Passage shown:
######
Ford excited by new role as Arkansas Cinema Society’s NWA program director

Kody Ford, ACS director of statewide outreach and education / Photo by Kat Wilson

When some confused the Arkansas Cinema Society as the “Little Rock Film Society” just because the nonprofit organization was based in the state’s capital, it frustrated ACS executive director Kathryn Tucker.

The ACS board of directors and Tucker never intended such a message to develop in any way shape or form.

However the recent hiring of Fayetteville resident Kody Ford as the ACS director of statewide outreach and educational director should help alleviate many such assumptions. Ford, who will continue to work from Fayetteville on North Skyline Drive, will also serve as the organization’s Northwest Arkansas program director.

“Even though we were based in Little Rock, our mission has always been to serve the film community of the entire state,” Tucker said in a joint telephone interview with Ford. “The addition of Kody with his energy, ideas, and enthusiasm as our outreach and educational director and as program director in Northwest Arkansas only enhances our ability to support the film community all across the state.”
######
Reproduce the stretch from "Kody Ford, ACS" through "Arkansas program director." in the article on Kody Ford's new role, substituting "Springdale" for every "Fayetteville".

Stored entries
######
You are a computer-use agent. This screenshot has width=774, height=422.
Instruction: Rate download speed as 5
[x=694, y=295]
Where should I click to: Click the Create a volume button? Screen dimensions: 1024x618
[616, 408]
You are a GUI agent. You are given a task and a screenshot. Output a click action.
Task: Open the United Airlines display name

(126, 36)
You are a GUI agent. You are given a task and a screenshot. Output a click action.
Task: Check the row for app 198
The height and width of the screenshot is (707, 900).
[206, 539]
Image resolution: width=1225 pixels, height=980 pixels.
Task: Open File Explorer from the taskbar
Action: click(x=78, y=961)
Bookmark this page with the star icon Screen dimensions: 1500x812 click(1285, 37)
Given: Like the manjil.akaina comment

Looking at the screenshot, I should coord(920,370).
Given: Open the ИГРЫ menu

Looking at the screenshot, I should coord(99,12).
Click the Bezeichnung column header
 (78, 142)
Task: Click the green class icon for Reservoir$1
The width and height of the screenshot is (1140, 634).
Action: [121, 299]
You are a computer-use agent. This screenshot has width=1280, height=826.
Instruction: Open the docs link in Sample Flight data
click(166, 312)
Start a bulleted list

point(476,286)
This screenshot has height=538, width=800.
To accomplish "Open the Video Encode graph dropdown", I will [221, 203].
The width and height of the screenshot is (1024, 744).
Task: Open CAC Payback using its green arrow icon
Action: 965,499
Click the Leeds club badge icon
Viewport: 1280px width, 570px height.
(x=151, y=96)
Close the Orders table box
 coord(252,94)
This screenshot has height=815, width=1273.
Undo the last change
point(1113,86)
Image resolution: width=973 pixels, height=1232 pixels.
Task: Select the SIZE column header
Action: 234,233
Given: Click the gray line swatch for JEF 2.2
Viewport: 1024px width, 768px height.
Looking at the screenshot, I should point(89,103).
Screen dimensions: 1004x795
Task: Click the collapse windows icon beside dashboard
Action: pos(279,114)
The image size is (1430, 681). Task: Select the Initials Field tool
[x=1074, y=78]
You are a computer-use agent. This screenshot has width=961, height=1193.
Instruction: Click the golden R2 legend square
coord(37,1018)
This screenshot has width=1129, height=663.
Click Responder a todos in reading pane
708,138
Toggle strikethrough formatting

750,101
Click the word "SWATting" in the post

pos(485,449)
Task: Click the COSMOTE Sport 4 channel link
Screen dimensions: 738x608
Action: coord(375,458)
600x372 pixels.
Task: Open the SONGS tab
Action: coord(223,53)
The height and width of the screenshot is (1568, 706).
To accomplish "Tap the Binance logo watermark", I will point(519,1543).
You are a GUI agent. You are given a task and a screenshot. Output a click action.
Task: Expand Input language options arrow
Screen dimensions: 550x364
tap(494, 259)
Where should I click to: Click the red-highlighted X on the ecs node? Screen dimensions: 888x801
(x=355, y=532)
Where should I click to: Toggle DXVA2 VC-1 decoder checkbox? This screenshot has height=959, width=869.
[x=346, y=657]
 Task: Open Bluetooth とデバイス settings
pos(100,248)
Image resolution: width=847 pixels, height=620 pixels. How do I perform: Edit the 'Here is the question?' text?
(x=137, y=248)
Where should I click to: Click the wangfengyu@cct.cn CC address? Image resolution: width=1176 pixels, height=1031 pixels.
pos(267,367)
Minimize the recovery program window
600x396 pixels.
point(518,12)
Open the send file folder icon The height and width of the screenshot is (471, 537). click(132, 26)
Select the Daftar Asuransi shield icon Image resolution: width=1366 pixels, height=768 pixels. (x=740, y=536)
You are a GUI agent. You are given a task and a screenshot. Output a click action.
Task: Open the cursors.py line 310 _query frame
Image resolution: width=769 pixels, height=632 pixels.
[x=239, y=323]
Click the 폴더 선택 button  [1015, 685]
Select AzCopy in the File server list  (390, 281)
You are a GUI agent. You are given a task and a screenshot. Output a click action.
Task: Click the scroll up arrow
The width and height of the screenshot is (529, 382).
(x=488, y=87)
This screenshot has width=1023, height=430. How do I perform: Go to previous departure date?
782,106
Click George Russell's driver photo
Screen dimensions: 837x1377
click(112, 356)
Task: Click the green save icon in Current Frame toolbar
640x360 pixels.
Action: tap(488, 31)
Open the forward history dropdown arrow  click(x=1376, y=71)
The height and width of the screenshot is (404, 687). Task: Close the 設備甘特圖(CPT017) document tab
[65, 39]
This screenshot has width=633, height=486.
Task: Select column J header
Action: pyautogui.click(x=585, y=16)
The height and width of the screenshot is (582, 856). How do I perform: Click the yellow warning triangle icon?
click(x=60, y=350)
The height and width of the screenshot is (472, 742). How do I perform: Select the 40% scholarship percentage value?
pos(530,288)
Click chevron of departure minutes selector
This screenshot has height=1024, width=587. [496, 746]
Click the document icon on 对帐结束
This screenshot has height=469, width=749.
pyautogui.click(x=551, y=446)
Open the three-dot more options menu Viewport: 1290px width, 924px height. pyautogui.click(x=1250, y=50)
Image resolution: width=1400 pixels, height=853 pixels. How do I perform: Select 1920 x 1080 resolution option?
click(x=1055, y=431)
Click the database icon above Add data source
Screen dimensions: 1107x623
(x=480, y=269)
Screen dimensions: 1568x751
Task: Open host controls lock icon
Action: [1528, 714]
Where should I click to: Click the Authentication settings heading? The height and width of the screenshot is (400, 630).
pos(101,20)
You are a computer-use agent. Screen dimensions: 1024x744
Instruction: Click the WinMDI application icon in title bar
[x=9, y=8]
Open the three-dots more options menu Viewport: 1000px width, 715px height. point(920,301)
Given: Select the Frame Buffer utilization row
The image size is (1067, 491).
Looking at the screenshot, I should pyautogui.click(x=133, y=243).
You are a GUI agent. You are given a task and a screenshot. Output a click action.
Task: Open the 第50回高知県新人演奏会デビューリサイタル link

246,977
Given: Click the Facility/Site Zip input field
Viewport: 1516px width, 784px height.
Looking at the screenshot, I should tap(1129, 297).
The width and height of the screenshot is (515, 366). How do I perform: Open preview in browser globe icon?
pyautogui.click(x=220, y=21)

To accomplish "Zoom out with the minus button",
######
The answer:
Kody Ford, ACS director of statewide outreach and education / Photo by Kat Wilson

When some confused the Arkansas Cinema Society as the “Little Rock Film Society” just because the nonprofit organization was based in the state’s capital, it frustrated ACS executive director Kathryn Tucker.

The ACS board of directors and Tucker never intended such a message to develop in any way shape or form.

However the recent hiring of Springdale resident Kody Ford as the ACS director of statewide outreach and educational director should help alleviate many such assumptions. Ford, who will continue to work from Springdale on North Skyline Drive, will also serve as the organization’s Northwest Arkansas program director.